[Entries from a dataset]
--*--

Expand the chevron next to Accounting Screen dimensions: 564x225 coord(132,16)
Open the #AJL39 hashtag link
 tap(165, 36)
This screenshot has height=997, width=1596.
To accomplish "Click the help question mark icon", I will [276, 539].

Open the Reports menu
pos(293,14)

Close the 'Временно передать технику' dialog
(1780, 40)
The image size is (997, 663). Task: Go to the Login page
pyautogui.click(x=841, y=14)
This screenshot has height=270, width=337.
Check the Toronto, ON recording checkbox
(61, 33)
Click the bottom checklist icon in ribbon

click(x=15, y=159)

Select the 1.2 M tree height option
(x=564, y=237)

--*--

→ **The exercise**
Can you copy every one of the records above word for word, line by line?

→ **Complete output**
Expand the chevron next to Accounting Screen dimensions: 564x225 coord(132,16)
Open the #AJL39 hashtag link
 tap(165, 36)
This screenshot has height=997, width=1596.
To accomplish "Click the help question mark icon", I will [276, 539].

Open the Reports menu
pos(293,14)

Close the 'Временно передать технику' dialog
(1780, 40)
The image size is (997, 663). Task: Go to the Login page
pyautogui.click(x=841, y=14)
This screenshot has height=270, width=337.
Check the Toronto, ON recording checkbox
(61, 33)
Click the bottom checklist icon in ribbon

click(x=15, y=159)

Select the 1.2 M tree height option
(x=564, y=237)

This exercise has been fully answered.